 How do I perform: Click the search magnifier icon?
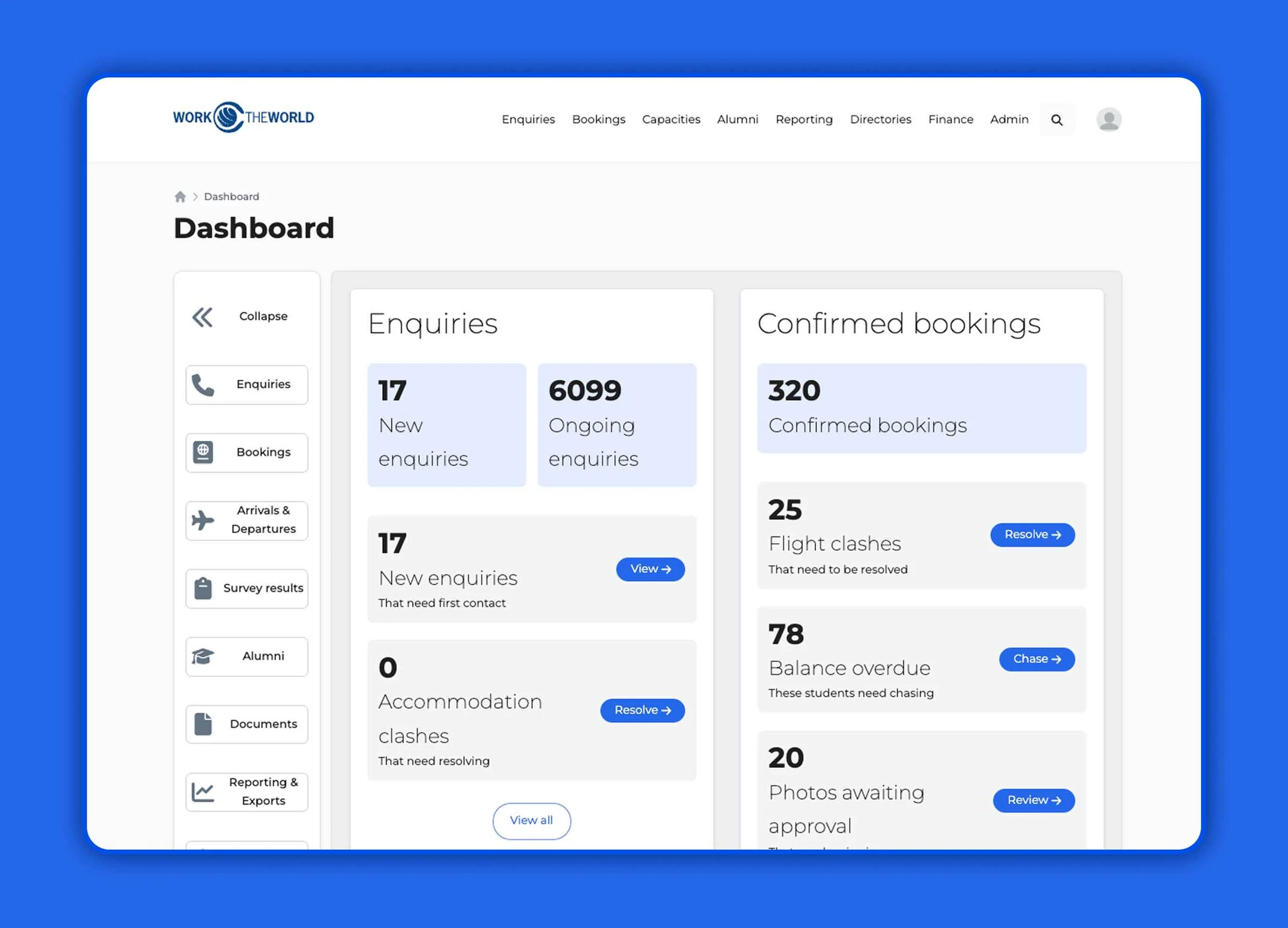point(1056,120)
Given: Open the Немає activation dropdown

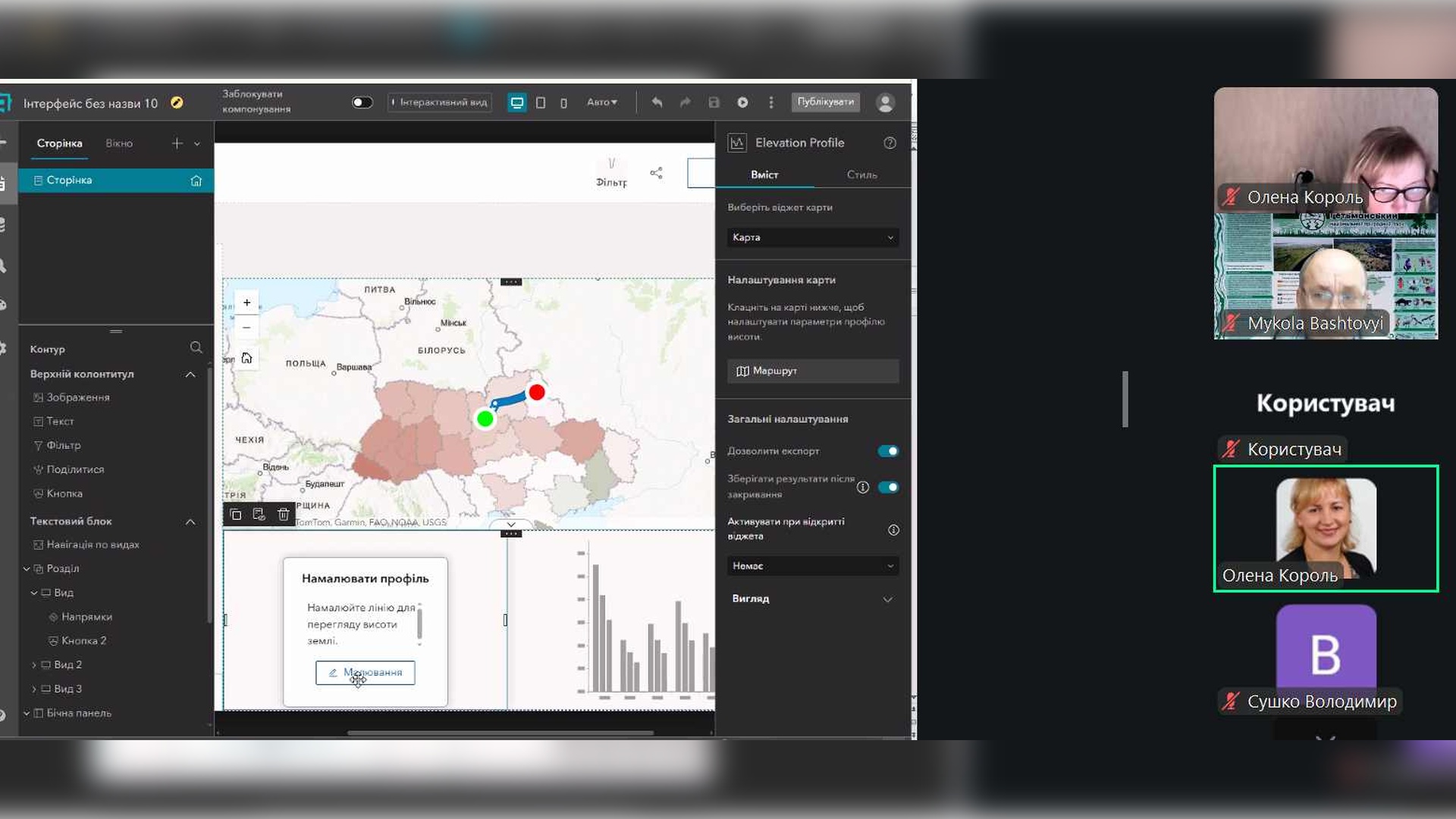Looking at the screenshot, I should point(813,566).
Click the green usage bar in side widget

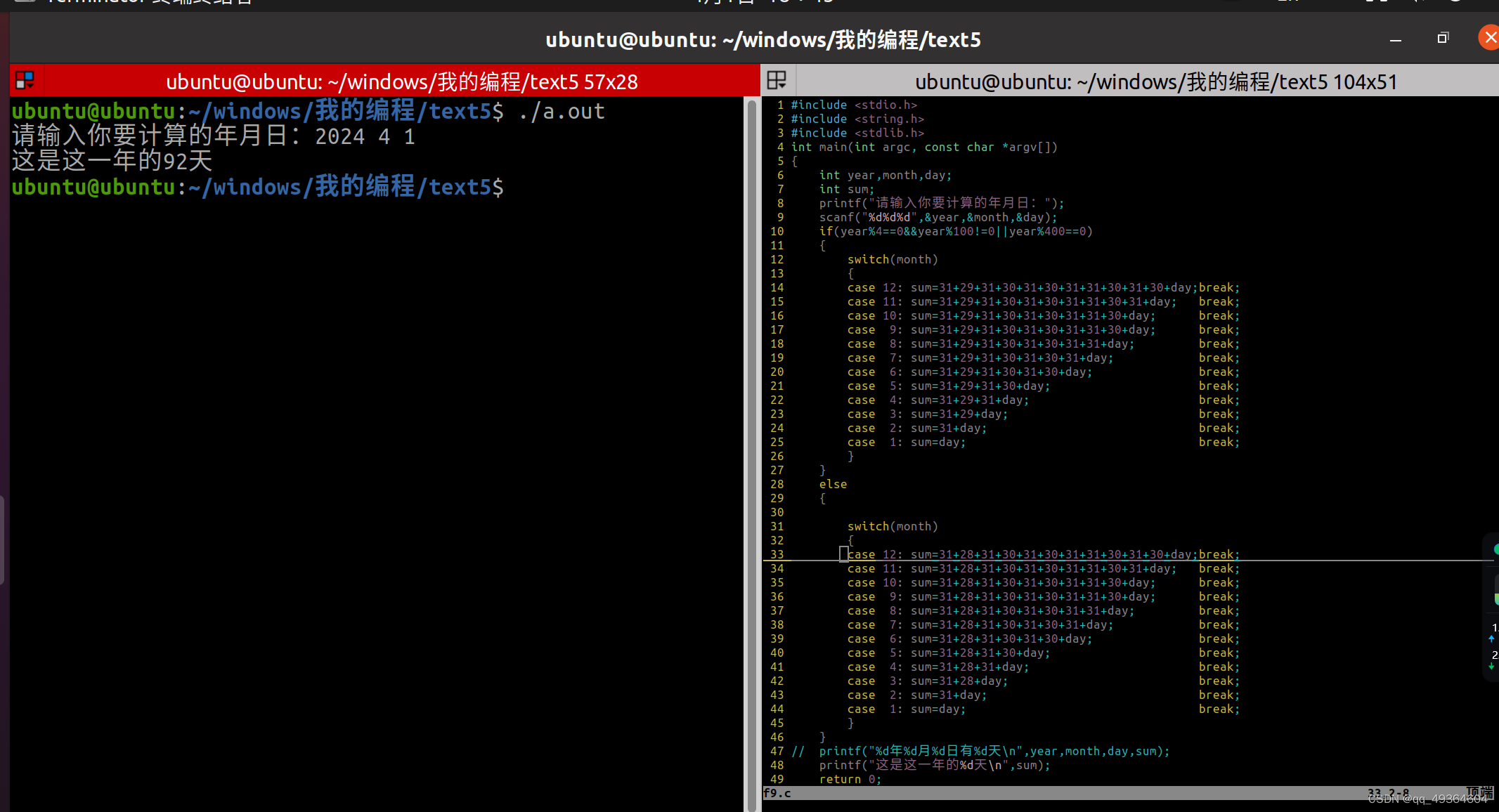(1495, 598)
▬▬▬▬▬▬
### ACTIVITY
Please copy the records above word for word, leaving out every picture.

### ANSWER
 How do I perform: Click the search magnifier icon?
point(1056,120)
Given: Open the Немає activation dropdown

Looking at the screenshot, I should point(813,566).
Click the green usage bar in side widget

(1495, 598)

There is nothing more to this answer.